Nutritionist explains difference between ham and fairy bread lunch box bans
A nutritionist has weighed in on the furore over two Aussie staples being banned from school lunch boxes – revealing they’re “very different”.
Once filled with processed treats and sugary snacks, two decades of health intervention has transformed the lunch boxes and tuckshop options of school students across Australia.
In a bid to combat the rising tide of childhood obesity, governments and health organisations identified schools as having a central role in promoting healthy behaviours, prompting an ever-growing list of food and drinks to be pulled from canteen menus, and ordered to be kept at home.
This week, two beloved Aussie snacks joined the fold – in Western Australia, a ban on ham at the canteen, and in South Australia, guidelines warning fairy bread should no longer be sold or sent along in lunch boxes. Unsurprisingly, both moves prompted a public outcry.
But the decisions, leading Australian dietitian and nutritionist, Susie Burrell, told news.com.au, couldn’t be more “different” – one being evidence-based, and the other a matter of “personal opinion”.
“If we’re talking about something like ham – there are issues with processed meat. Processed meat is associated with an increased risk of developing bowel cancer,” Ms Burrell said, of what she jokingly deemed “the great ham debate”.
“To me, nutritionally, that is a problem. We know there is an association [to cancer], and there are [World Health Organisation] recommendations to reduce processed meat in the diet. So I feel that’s a public health recommendation that should be implemented by state and national bodies, not [just by] individual schools who have an opinion on what should and shouldn’t be in a lunch box.
“The ham decision is a reasonable one and point for discussion, given we’re seeing more and more of this processed meat appearing in school snacks.”
Policing the nutritional value of something like fairy bread, however, is more “complicated”.
“If you in the lunch box have a muesli bar, it may have more sugar than a piece of wholemeal bread that’s got sprinkles on it,” Ms Burrell pointed out.
“Nutrition is intricate, and as such, making global bans on products is controversial, because it’s not always evidence-based and it tends to be more personal opinion about what should or shouldn’t be in [the lunch box] … making a whole lot of assumptions about kids’ nutrition, and eating behaviours, and putting a lot of what’s often Judgement onto things that perhaps you’re a little bit out of your jurisdiction on. Health isn’t defined by one food, or even one lunch box.”
The best food “rules” she’s seen implemented at schools, Ms Burrell said, are those regarding packaging – “because as soon as you remove packaging from food, you get rid of a lot of that ultra-processed stuff.”
“When you’re getting really intricate about sprinkles on bread being ‘worse’ than honey, I don’t think that the people making those rules have necessarily got the nutrition knowledge and training to be making those calls.”
The critical gaze of schools on lunch boxes has created a challenge for families – with parents increasingly reporting their kids’ meals being audited by teachers, sometimes sending them home with snacks deemed too “unhealthy” to eat.

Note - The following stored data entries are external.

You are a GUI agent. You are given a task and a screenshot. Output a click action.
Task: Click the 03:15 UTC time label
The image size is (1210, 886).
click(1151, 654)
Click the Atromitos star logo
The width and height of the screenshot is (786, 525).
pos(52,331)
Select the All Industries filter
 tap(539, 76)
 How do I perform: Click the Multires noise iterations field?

Trying to provide “affordable, healthy, convenient, enjoyable foods that can comply with the school rules” can be “time consuming” and costly, Flinders University dietitian, Alexandra Manson, said.
“Some families are spending more for convenience choices, while others are struggling to afford lunch box foods with the rising cost of living,” she added.
“There’s more we can do to make sure the system is supporting all families. Ensuring tasty, healthy, affordable choices are readily available in and around schools would be a great start.”
Instances where primary school-aged children are “shamed for their lunch box”, Ms Burrell said, are “completely inappropriate” and can be “very damaging”.
“Discussions about nutrition and what is in a school lunch box is a parent-based discussion – it’s certainly not something [where] a teacher should be going through a lunch box and shaming a child. In most cases, the teacher won’t have that training – [it’s the] same as a dietitian won’t go and tell a teacher how to run a classroom,” she said.
“[Teachers] don’t know what’s going on at home; they don’t know what that child usually eats … Maybe [the parents] had nothing else that day. Maybe the kid was very upset about something, so maybe [that food] was a reward. You don’t know the background story of how that evolved.”
When it comes to teaching kids about nutrition, Ms Burrell said “it’s about having foods that are good for your body”.
“Rather than talking about things they shouldn’t be doing – you don’t focus on the bad food, you focus on the foods you want the children to be eating,” she said.
“So, we want children to eat more fresh food. We want them to eat more fresh fruit and vegetables. We want them to have brown bread, and protein for their muscles, and calcium for their bones.
“It’s about the positive health messages about the foods in their lunch box – not feeling bad because you had a sprinkle sandwich. There’s nothing positive that comes from that message, and you end up leaving a parent feeling guilty.
“It’s better to focus on the broader education message of food and nutrition and lunch boxes, which is about fuelling a growing body to do well at school. So, positive health messages around what’s in [the lunch box], rather than shaming an occasional sprinkle sandwich or chocolate bar that might go in there as a treat.”